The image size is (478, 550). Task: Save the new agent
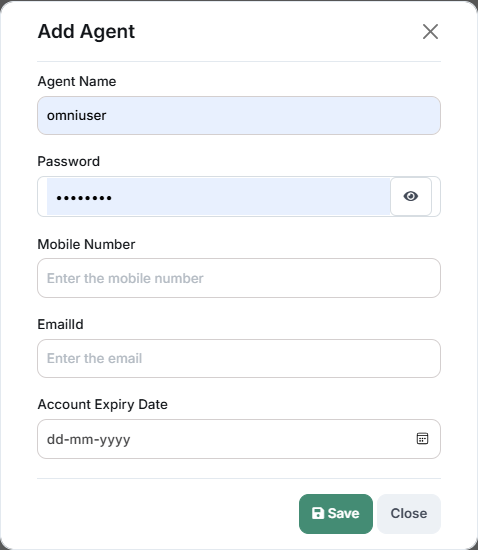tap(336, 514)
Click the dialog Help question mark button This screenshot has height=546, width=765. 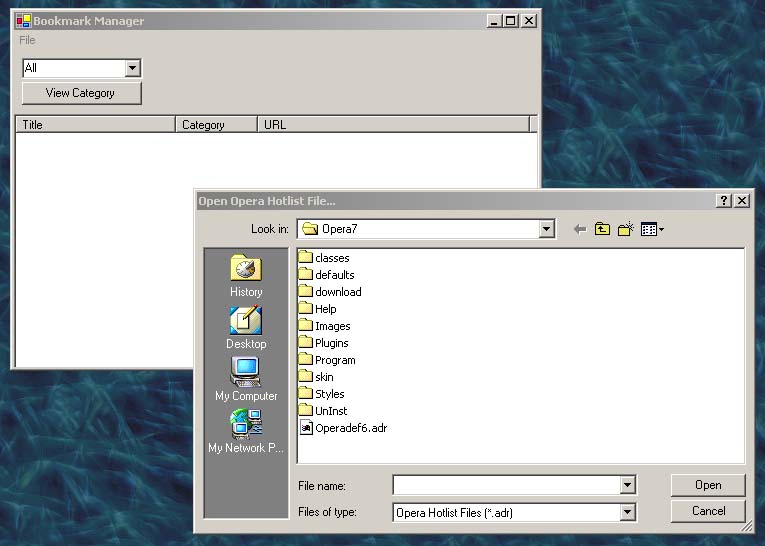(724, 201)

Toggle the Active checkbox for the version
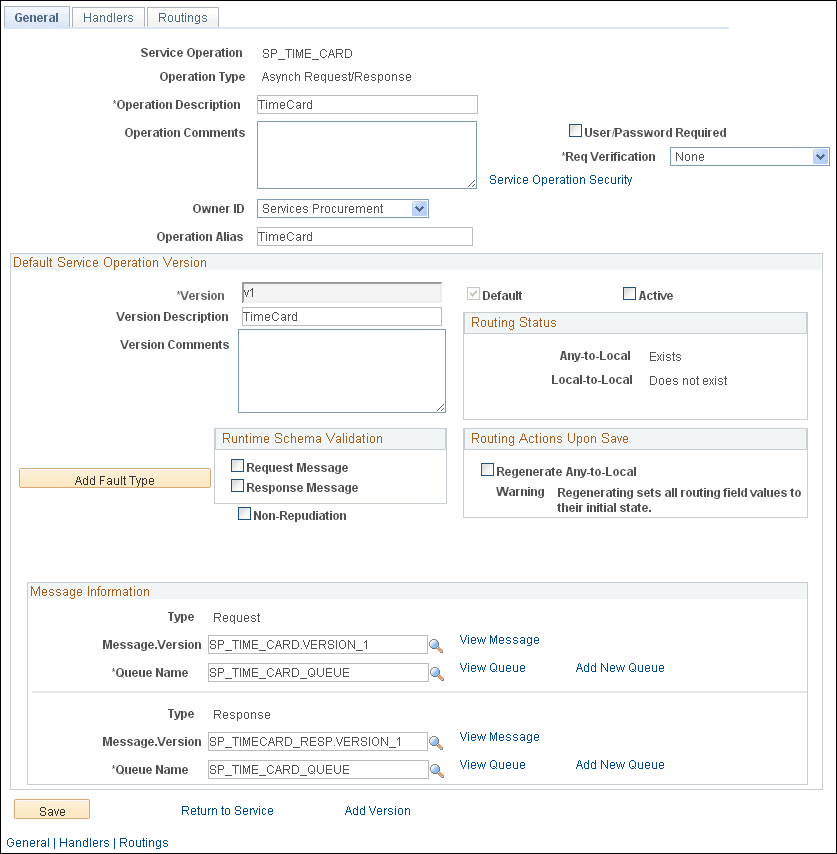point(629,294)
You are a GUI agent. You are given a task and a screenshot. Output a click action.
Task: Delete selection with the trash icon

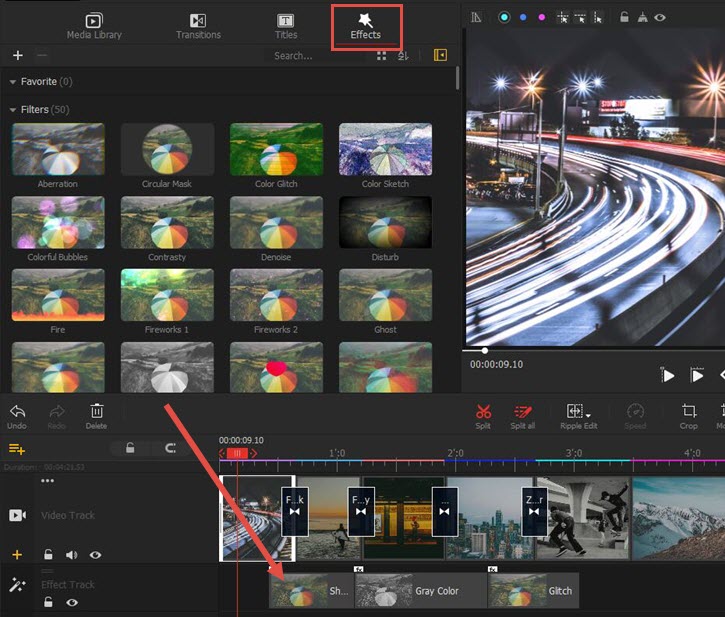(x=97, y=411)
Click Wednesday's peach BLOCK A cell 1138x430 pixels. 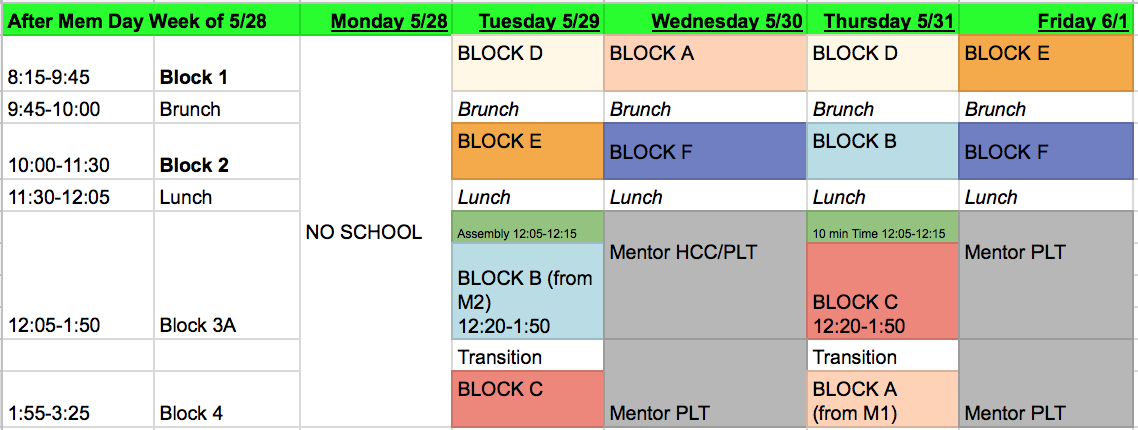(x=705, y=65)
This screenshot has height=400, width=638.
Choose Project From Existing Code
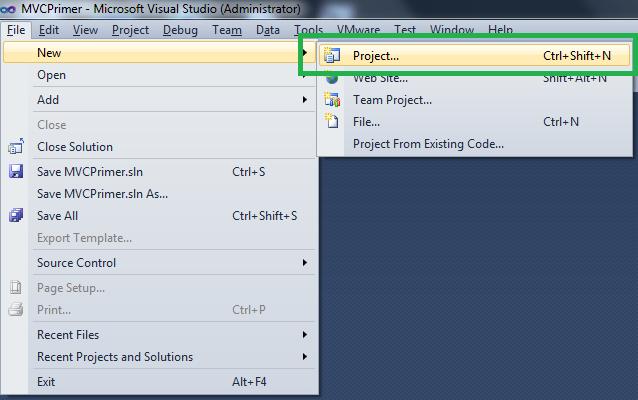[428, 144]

* * *

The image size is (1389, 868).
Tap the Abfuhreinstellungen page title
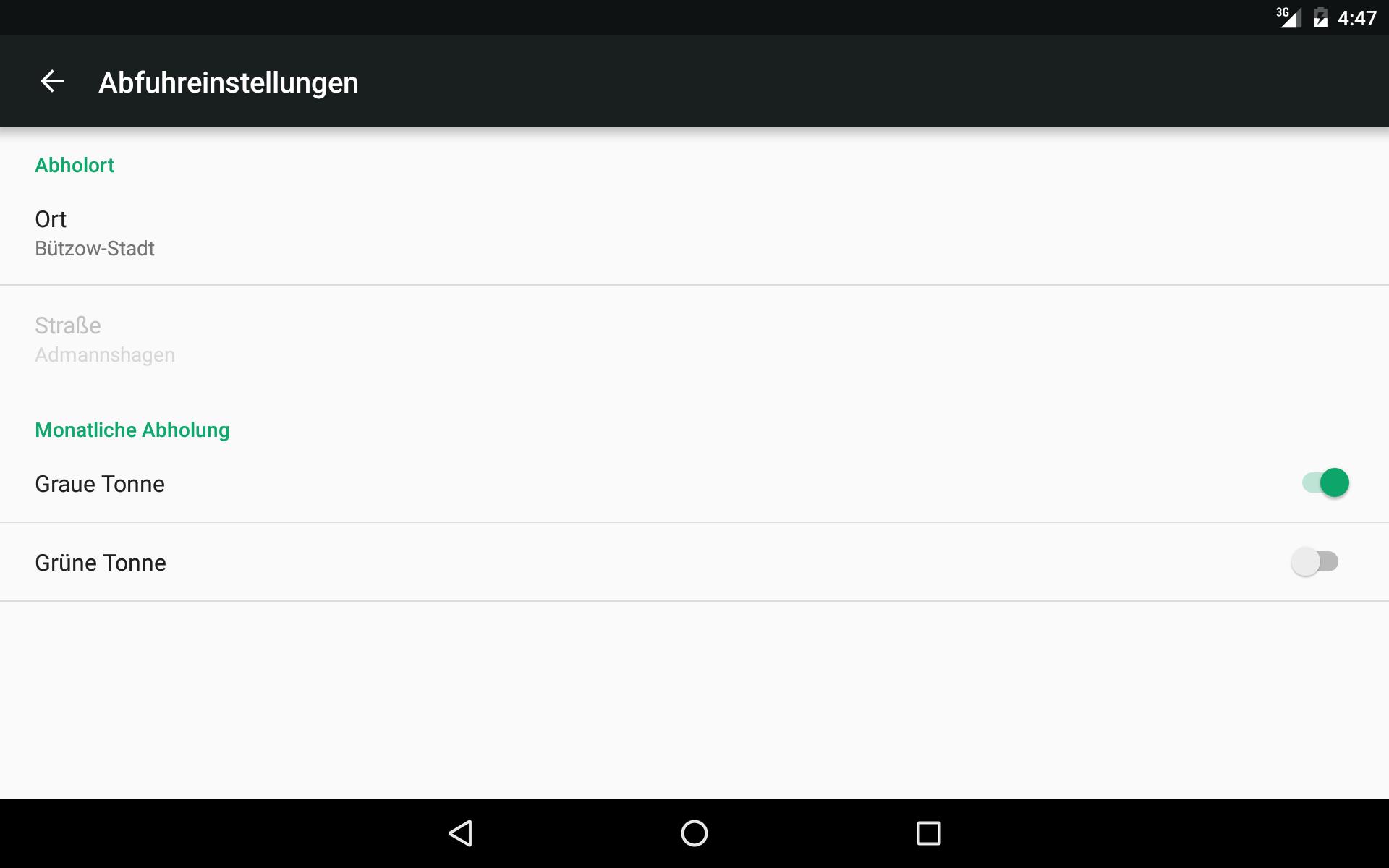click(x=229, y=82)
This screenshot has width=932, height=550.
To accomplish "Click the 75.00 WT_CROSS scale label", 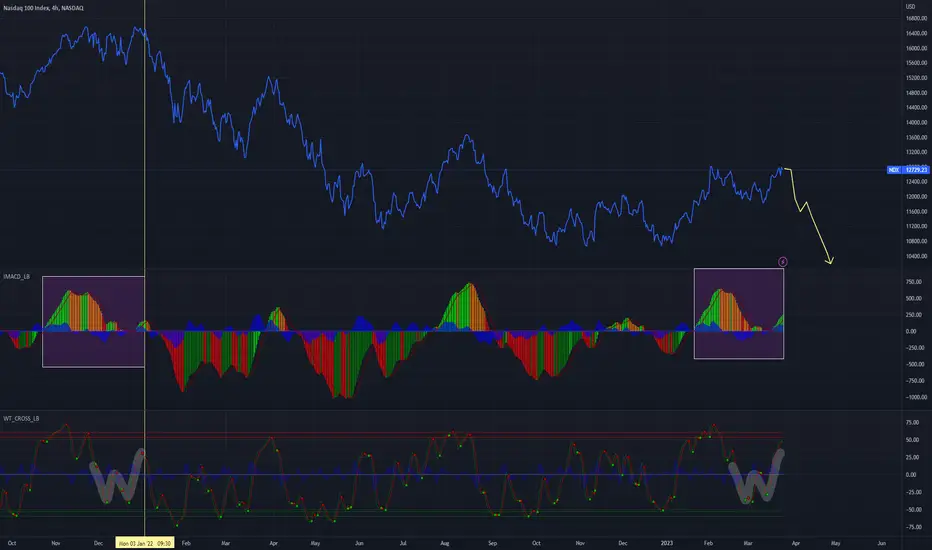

...

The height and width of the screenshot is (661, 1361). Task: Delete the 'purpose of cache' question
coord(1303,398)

Work instructions: Print exactly the lines above that run from the one with "Tap the Abfuhreinstellungen page title" to the one with "the 75.00 WT_CROSS", both included. No pictures.

Exercise response:
Tap the Abfuhreinstellungen page title
click(x=229, y=82)
This screenshot has width=932, height=550.
To accomplish "Click the 75.00 WT_CROSS scale label", 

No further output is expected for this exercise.